Top of Data records
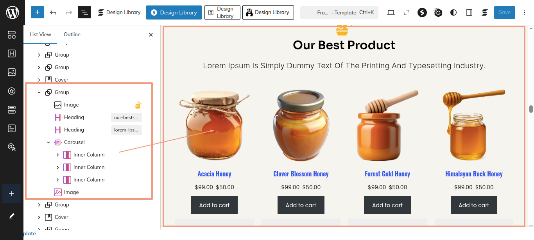Click the undo arrow icon
The width and height of the screenshot is (534, 240).
point(53,12)
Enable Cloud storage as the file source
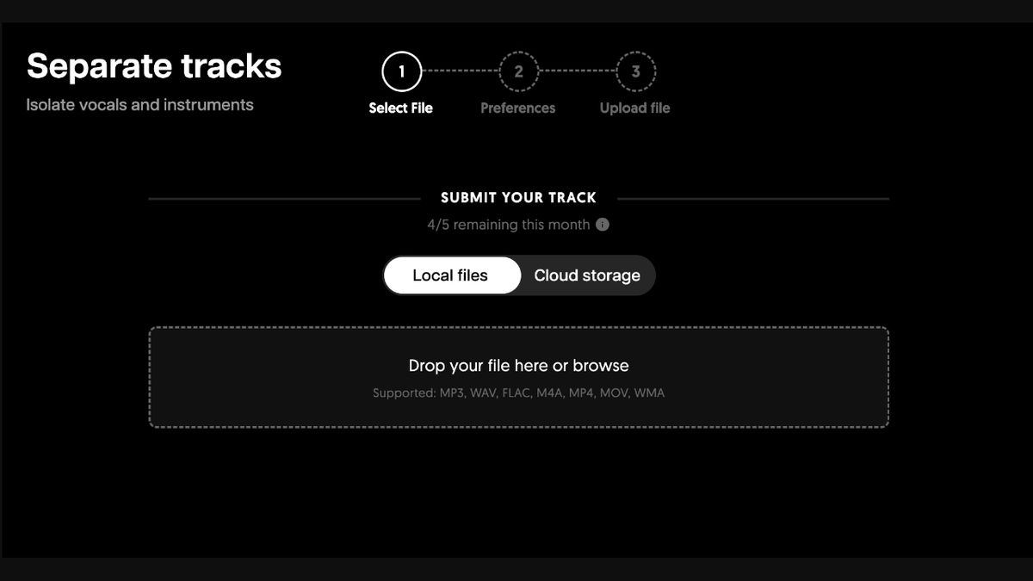 [586, 275]
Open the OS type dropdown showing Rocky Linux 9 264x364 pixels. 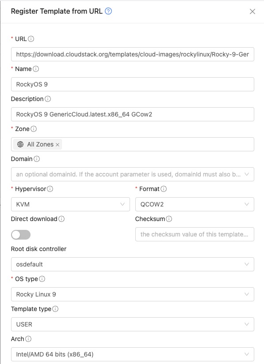point(133,294)
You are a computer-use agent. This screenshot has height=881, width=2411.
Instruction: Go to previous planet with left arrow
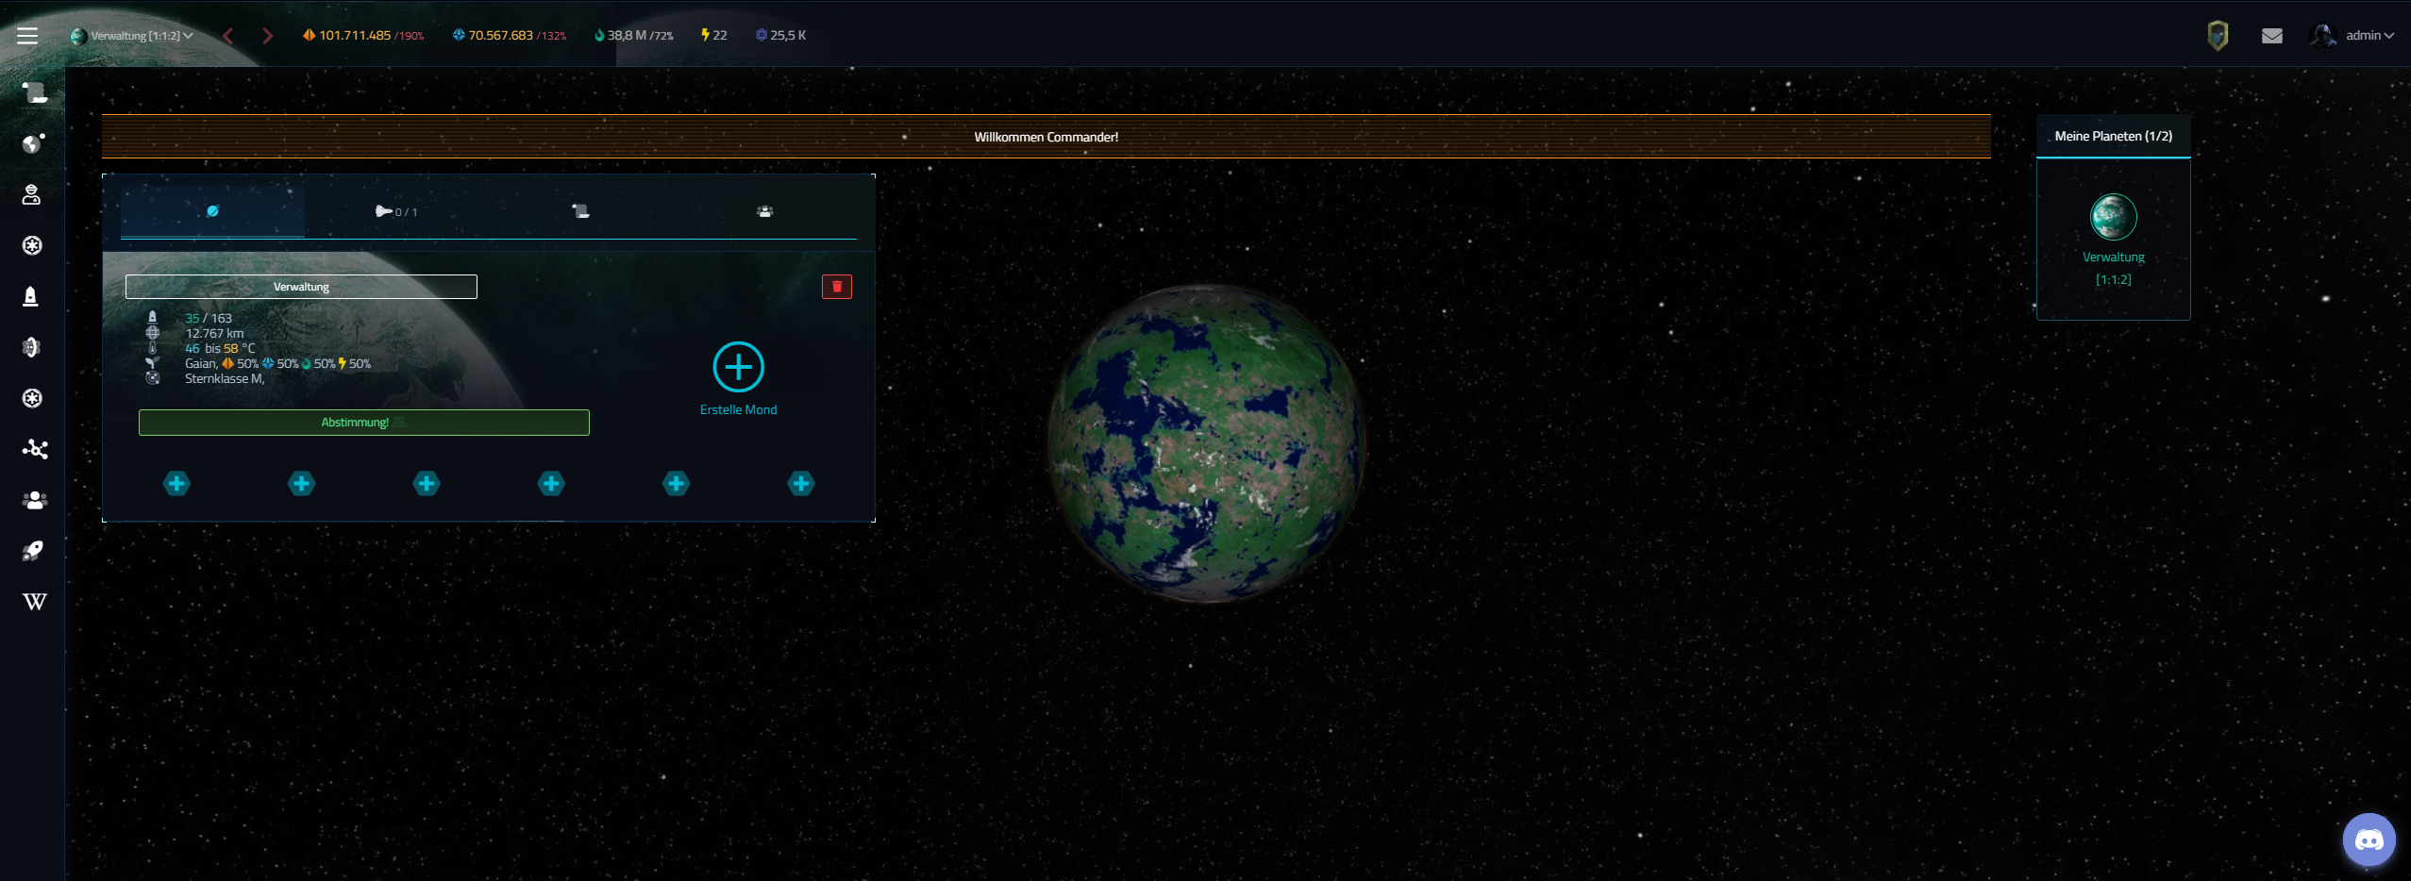click(x=227, y=36)
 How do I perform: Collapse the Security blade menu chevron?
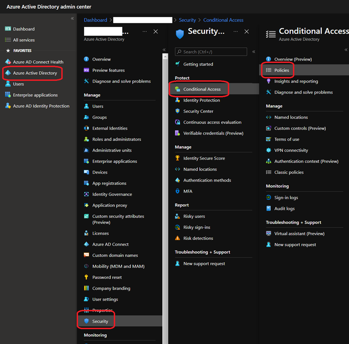click(254, 52)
Bottom of Data records
Exercise requirements: Leaving out every picture, extract verbatim the lines from the one containing "You are a computer-use" through the last line of the listing, inclusive.

Exercise solution:
You are a computer-use agent. This screenshot has height=881, width=2411.
Instruction: Go to previous planet with left arrow
click(x=227, y=36)
 How do I perform: Collapse the Security blade menu chevron?
click(254, 52)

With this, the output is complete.